Air brakes are used to stop many different vehicles. Trains, trucks, trailers, and even airplanes all use different kinds of air braking systems. It is important to know what kinds of braking systems are available for maintenance and replacement. Knowledge of air brakes will help in many different mechanical situations.
The function of air brakes is to allow a large vehicle to stop more quickly that it would be able to with other braking systems. The traditional form of brakes is when a pad is applied to a spinning disc to slowly stop the movement of a vehicle. The problem with this kind of break is that there is sometimes not enough pressure to stop the vehicle in a timely manner. Too much heat is also generated from this braking system. Air brakes add additional stopping force to the braking system enabling vehicles to stop faster. Most larger vehicles use this braking system.
Air brakes work better on larger vehicles because they do not generate as much heat. Air pressure provides less friction against the discs or drums used to stop large vehicles which prevents the parts from overheating. There are many components in a vehicle air brake system. These systems consist of: an air compressor, brake linings or drums, exhaust and intake pipes, an air tank, brake chambers, numerous valves to contain and direct the flow of air and brake chambers which hold all of the other components together.
There are two main types of air brakes. The first kind is commonly used for trucks and trains. This kind of brake works along side a disc or drum breaking system but does not use friction to stop the vehicle, nor does it use fluid. Instead air pressure is applied to the brake which causes it to stop with much less heat generated. The other kind of air brake system uses electronic power to create the air pressure that slows vehicles down. These two types of system are the most commonly used air brake systems.
Air brake systems used in conjunction with disc brakes are the most common type of air brake system.
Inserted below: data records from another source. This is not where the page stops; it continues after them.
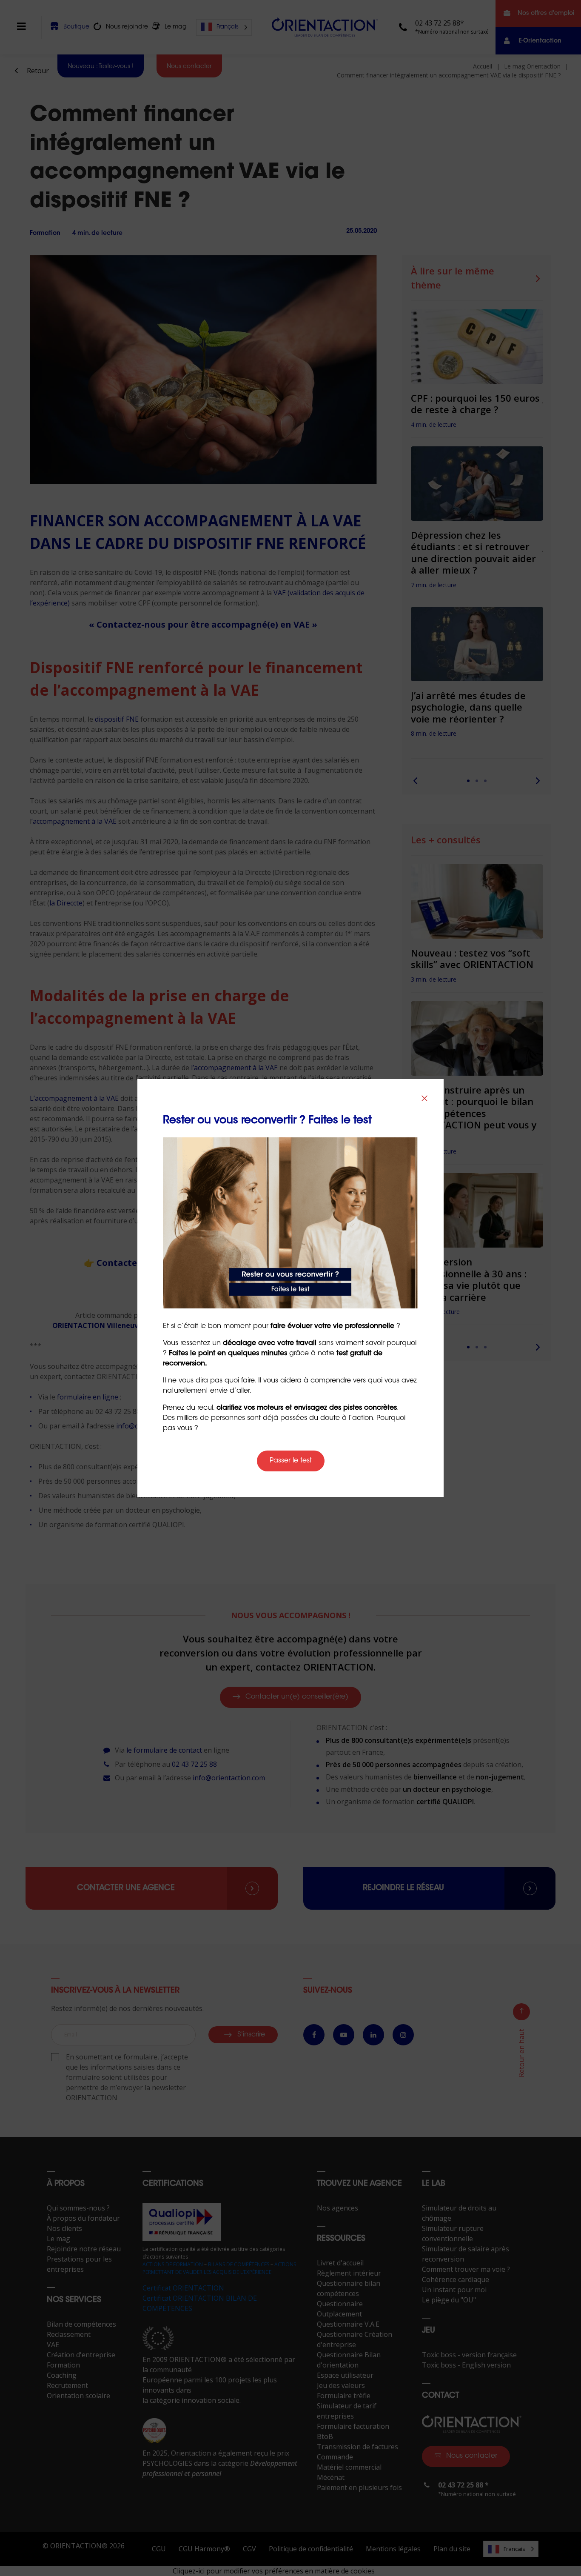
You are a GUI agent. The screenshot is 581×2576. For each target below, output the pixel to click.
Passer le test (291, 1460)
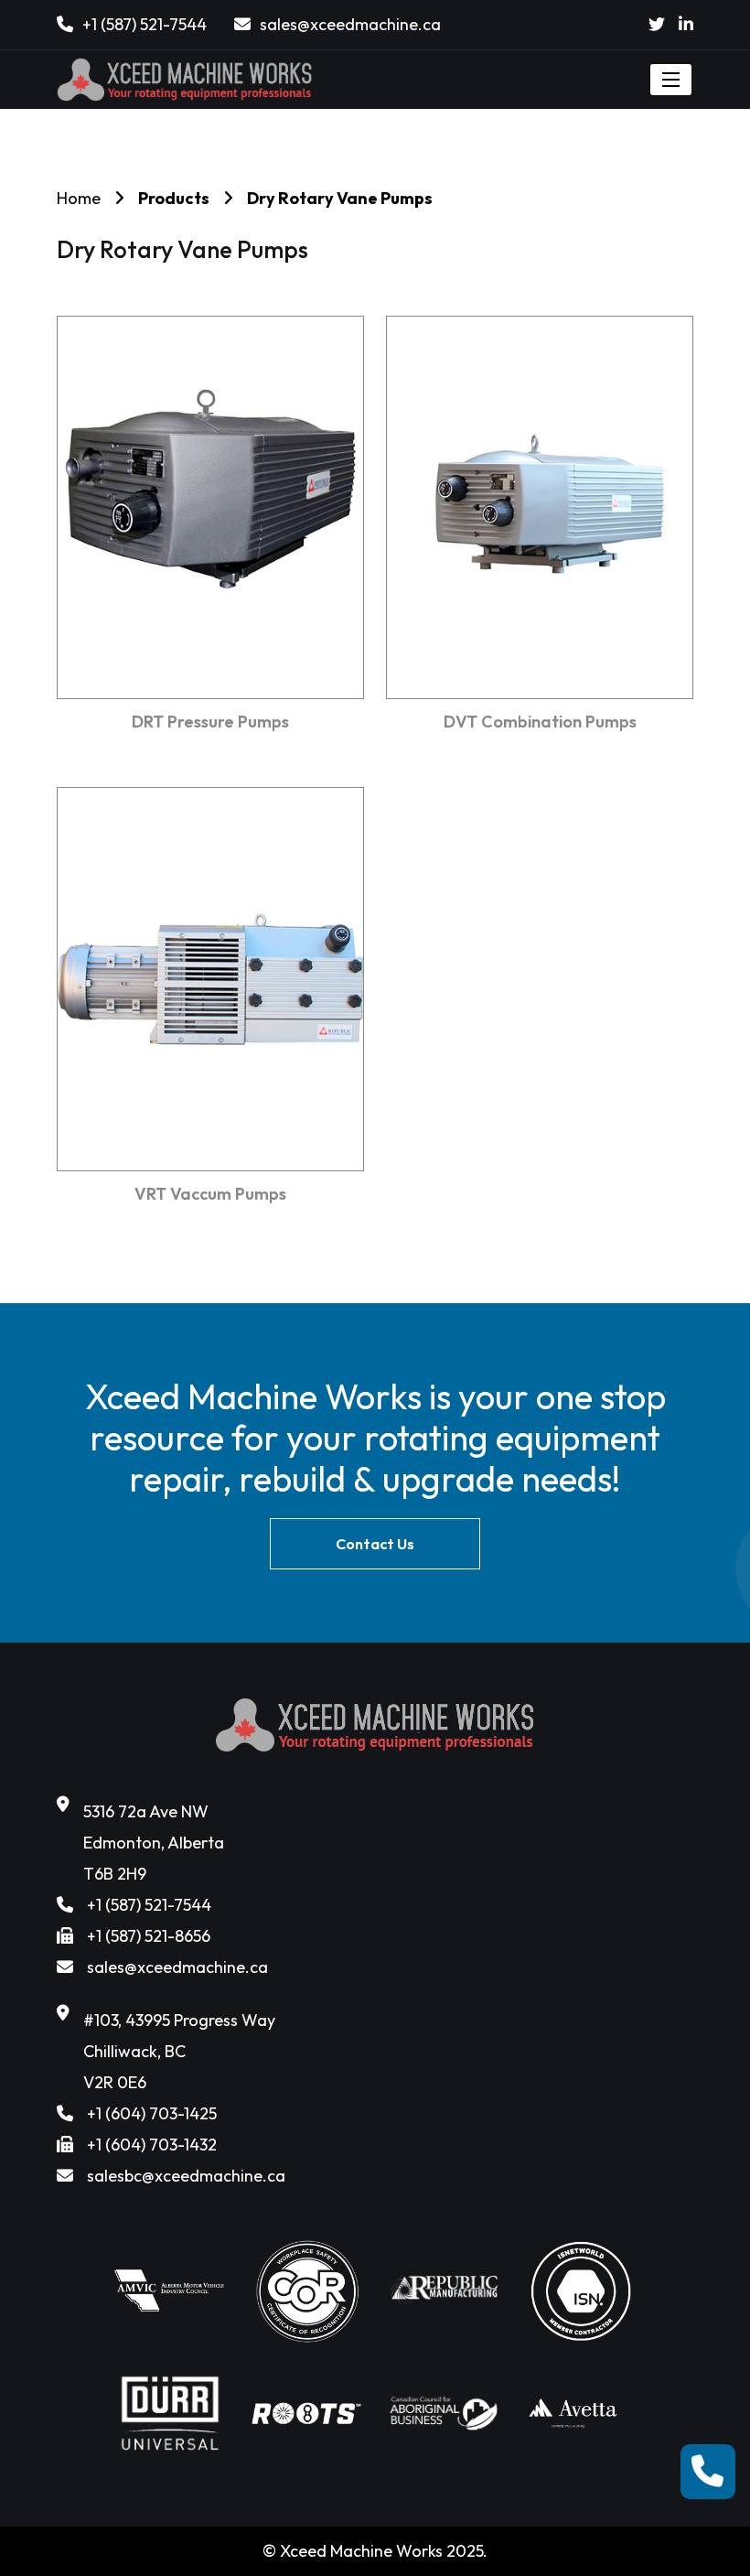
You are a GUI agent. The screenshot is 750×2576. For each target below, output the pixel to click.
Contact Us (375, 1544)
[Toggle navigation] (670, 79)
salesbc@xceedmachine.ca (186, 2175)
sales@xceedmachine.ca (350, 24)
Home (79, 198)
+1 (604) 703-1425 (152, 2113)
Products (173, 198)
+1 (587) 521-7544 (144, 24)
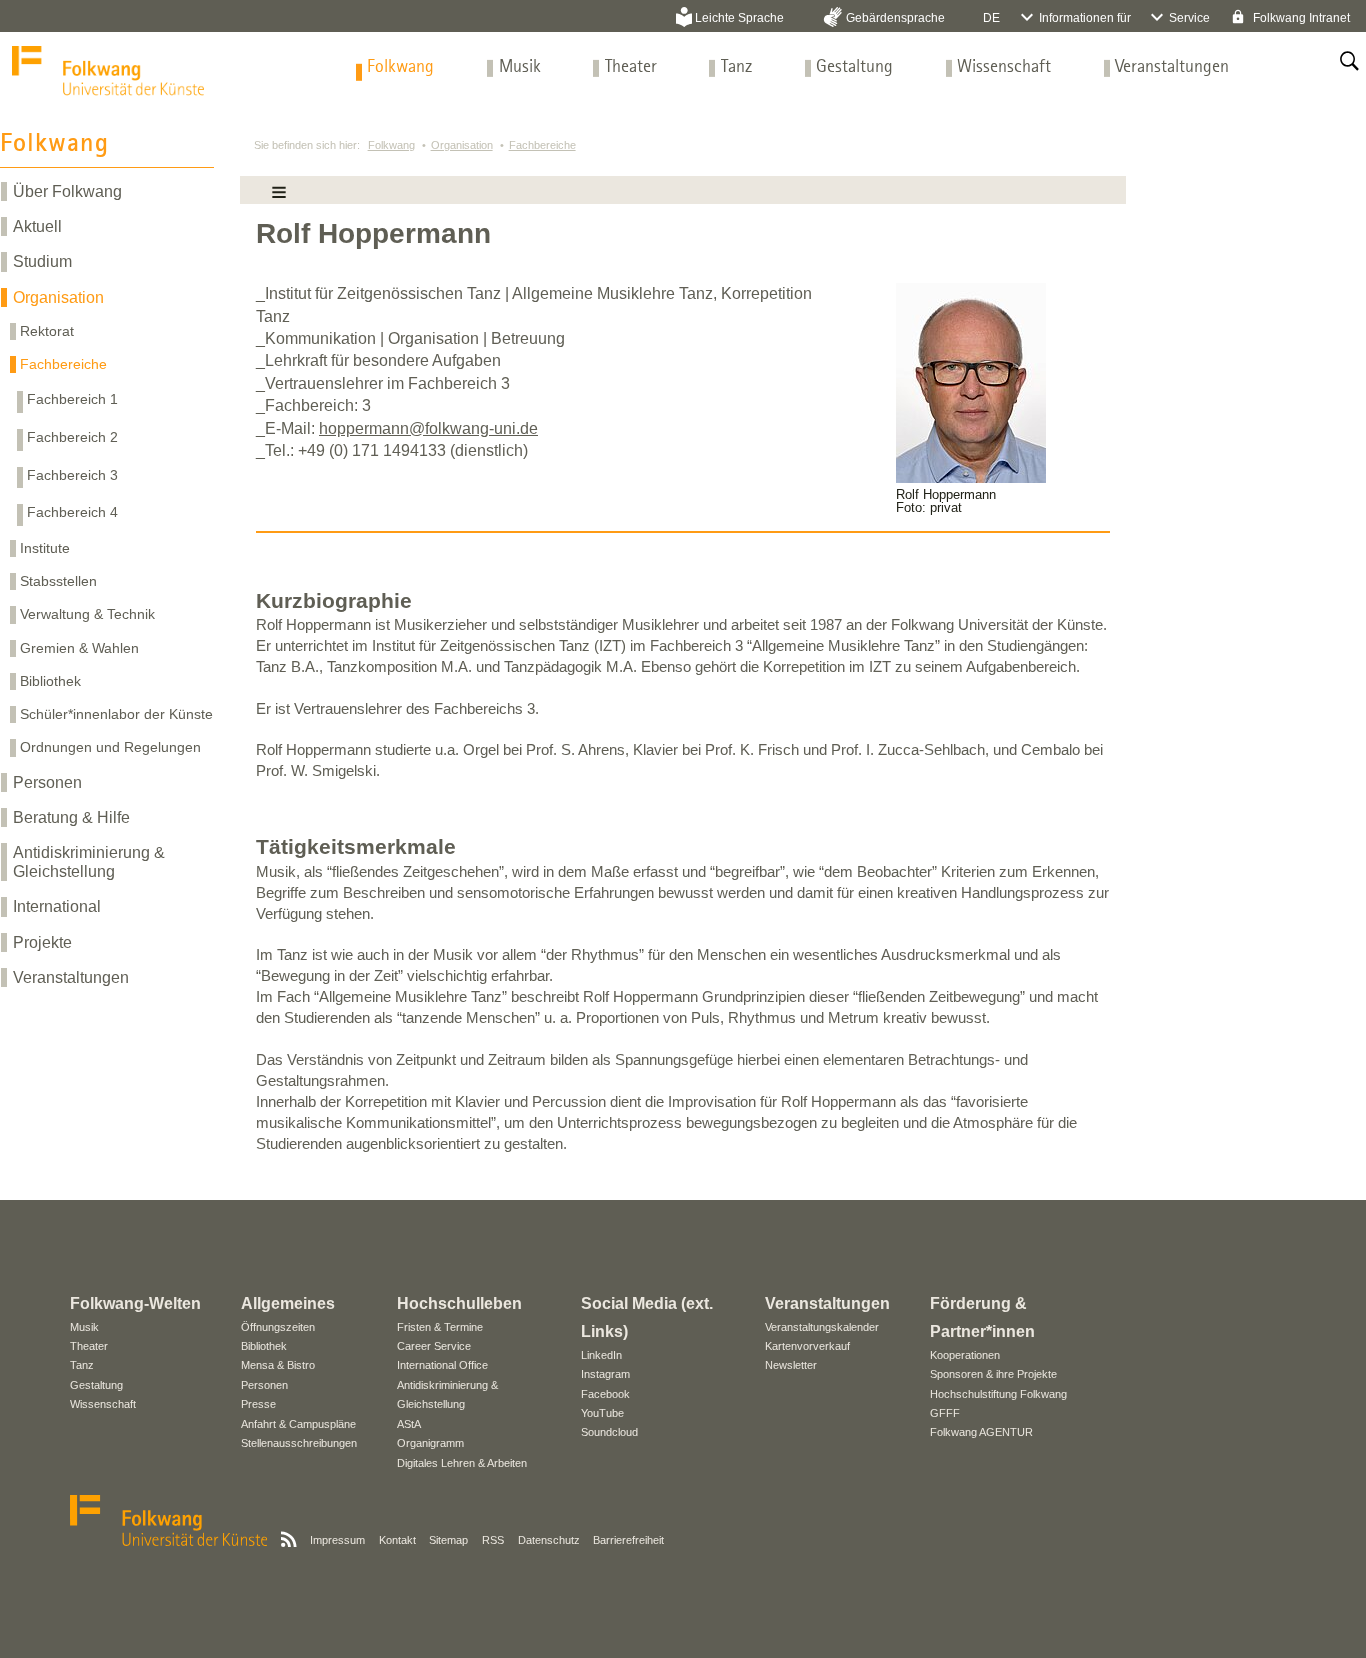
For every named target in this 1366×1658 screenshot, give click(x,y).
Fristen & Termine (440, 1327)
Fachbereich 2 (72, 437)
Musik (520, 67)
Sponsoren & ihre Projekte (993, 1374)
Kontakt (397, 1540)
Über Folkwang (67, 191)
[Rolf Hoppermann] (971, 477)
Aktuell (37, 226)
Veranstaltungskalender (822, 1327)
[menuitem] (400, 67)
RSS (493, 1540)
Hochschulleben (459, 1303)
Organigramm (430, 1443)
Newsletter (791, 1365)
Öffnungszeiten (278, 1327)
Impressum (337, 1540)
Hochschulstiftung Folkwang (998, 1394)
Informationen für (1085, 18)
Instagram (605, 1374)
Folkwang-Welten (135, 1303)
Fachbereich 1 (72, 399)
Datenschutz (549, 1540)
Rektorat (47, 331)
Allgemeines (288, 1303)
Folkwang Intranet (1300, 18)
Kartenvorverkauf (807, 1346)
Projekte (42, 942)
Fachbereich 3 (72, 475)
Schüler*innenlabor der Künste (116, 714)
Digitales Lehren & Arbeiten (462, 1463)
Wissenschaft (1004, 67)
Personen (47, 782)
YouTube (602, 1413)
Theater (631, 67)
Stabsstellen (58, 581)
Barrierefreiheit (628, 1540)
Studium (42, 261)
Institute (45, 548)
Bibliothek (50, 681)
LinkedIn (601, 1355)
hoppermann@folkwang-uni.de (428, 428)
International (57, 906)
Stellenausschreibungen (299, 1443)
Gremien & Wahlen (79, 648)
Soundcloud (609, 1432)
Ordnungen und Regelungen (110, 747)
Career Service (434, 1346)
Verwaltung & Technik (87, 614)
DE (991, 18)
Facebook (605, 1394)
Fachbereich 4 (72, 512)
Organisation (58, 297)
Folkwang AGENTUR (981, 1432)
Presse (258, 1404)
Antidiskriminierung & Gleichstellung (89, 862)
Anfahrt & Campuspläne (298, 1424)
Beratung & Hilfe (71, 817)
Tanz (736, 67)
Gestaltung (854, 67)
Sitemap (448, 1540)
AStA (409, 1424)
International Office (442, 1365)
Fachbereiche (63, 364)
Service (1189, 18)
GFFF (945, 1413)
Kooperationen (965, 1355)
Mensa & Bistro (278, 1365)
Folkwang (400, 67)
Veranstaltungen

This system applies air pressure to the disc which is attached to the axel of the vehicle. The air pressure causes enough friction between the disc and the axel with gradually slows the vehicle down. However, this kind of air brake has one of the greatest stopping distances of any other braking system. It takes a large truck up to three or four times longer to come to a complete stop than a regular sized car.
Another air brake system that has been developed is controlled by an electrical system. Wires are directly connected to each brake which creates a more precise stopping ability. The electronic systems are able to stop trucks much faster than previous braking systems. The electronic braking systems are better able to apply the perfect amount of air pressure to the brake to create a safer and more effective stop. The electronic systems are also used for other tasks such as distance logging and reporting problems with the brake systems.